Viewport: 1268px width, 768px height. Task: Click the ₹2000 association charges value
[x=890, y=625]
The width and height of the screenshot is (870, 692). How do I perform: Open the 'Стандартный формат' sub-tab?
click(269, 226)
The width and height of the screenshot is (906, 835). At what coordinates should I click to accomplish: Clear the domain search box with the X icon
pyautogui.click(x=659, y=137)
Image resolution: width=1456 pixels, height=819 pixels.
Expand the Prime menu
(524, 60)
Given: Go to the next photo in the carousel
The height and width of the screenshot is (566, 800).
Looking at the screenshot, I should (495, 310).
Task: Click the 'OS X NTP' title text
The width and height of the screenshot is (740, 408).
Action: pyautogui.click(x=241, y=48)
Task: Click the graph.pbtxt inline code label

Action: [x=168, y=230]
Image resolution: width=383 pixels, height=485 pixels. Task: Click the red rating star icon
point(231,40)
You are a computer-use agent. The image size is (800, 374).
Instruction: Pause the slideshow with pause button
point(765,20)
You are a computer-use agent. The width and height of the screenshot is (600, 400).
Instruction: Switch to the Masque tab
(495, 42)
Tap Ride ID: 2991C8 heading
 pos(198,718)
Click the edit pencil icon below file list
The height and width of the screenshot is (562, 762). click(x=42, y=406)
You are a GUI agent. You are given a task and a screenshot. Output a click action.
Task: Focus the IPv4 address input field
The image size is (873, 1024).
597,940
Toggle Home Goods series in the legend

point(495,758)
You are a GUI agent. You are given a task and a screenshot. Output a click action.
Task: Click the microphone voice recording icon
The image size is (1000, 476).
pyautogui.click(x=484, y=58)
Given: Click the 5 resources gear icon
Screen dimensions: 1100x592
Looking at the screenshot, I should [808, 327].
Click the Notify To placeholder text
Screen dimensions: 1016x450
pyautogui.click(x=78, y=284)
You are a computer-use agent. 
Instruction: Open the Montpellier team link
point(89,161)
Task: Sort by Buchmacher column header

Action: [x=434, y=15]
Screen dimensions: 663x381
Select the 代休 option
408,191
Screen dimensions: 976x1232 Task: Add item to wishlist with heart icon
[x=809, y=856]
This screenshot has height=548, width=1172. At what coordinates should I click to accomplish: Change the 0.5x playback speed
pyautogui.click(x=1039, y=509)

-*-

* [What you will do]
Report each line in the data above that holds the word "text" by copying it.

* [Task answer]
Task: Click the 'OS X NTP' title text
Click the Notify To placeholder text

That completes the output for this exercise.